CXCL16/CXCR6在類風濕關節炎發病中的作用及其機制研究

趨化因子CXCL16及其受體CXCR6與類風濕關節炎(RA)的炎症和骨破壞密切相關。其通過趨化T細胞參與RA的發病，而有關其參與RA的滑膜炎症及骨質破壞的機制尚不清楚。本研究通過分離培養RA患者及膠原誘導性關節炎(CIA)小鼠的T細胞、成纖維細胞樣滑膜細胞(FLS)和破骨細胞前體細胞,研究CXCL16/CXCR6在T細胞和FLS增殖以及破骨細胞分化過程中的作用及其可能的機制；利用CXCL16轉基因以及基因敲除鼠誘導CIA，進一步驗證CXCL16在CIA關節炎症及骨破壞中的作用；並通過建立CXCL16高表達及低表達細胞系，從分子和細胞水平探討其是否通過Akt, MAPK和NF-κB等信號傳導通道參與破骨細胞分化過程。

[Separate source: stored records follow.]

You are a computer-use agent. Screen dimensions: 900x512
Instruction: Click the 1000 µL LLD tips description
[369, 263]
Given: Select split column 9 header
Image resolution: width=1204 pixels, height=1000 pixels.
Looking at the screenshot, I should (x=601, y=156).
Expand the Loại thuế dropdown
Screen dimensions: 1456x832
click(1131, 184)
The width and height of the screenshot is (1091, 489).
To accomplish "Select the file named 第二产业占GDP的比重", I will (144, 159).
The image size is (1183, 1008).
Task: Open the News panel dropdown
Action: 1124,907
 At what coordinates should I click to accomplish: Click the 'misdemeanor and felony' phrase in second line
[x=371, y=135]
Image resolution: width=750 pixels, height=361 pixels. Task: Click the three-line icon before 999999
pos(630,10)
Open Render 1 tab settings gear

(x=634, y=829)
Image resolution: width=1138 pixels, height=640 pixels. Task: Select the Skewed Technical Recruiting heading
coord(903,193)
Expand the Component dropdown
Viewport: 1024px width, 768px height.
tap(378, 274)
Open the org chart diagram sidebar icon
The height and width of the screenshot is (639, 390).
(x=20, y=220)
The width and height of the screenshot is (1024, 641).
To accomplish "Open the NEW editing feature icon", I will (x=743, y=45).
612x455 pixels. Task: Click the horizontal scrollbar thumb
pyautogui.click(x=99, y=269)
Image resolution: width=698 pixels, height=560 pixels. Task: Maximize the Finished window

通過以上研究深入探討CXCL16/CXCR6在RA滑膜炎症和骨破壞調控中的分子機制，為RA的基礎研究和免疫治療提供新的理論和實驗依據。

CXCL16/CXCR6在類風濕關節炎（RA）的發生髮展過程中發揮了重要作用。我們研究發現RA患者滑膜組織中CXCL16/CXCR6表達水平明顯高於OA患者滑膜組織，CXCL16可活化RA成纖維樣滑膜細胞（FLS）胞內STAT3、p38及Erk信號通路，並可增加RANKL表達水平。但CXCL16對RANKL誘導的破骨細胞分化並無影響，且不改變細胞表面RANKL的受體RANK的表達。RANKL可通過JAK2/STAT3通路降低Raw264.7細胞CXCR6的表達，且下調CXCL16介導的Raw264.7細胞遷移及粘附功能。我們推測，細胞表面CXCR6的表達降低，可影響破骨細胞的遷移和粘附。下調CXCL16/CXCR6可能對破骨細胞分化過程產生影響。此外，我們首次證實JAK2/STAT3抑制劑AG490可抑制Raw264.7細胞增殖及其細胞周期分布，並可通過阻止RANKL誘導的TRAP、RANK表達上調和Emr1、CD11b 表達下調以及降低RANKL誘導的NFATc1表達和Ser727-STAT3磷酸化來顯著抑制RANKL誘導的破骨細胞分化過程。這一發現預示AG490可能成為骨破壞性疾病，包括類風濕關節炎，治療上的新選擇。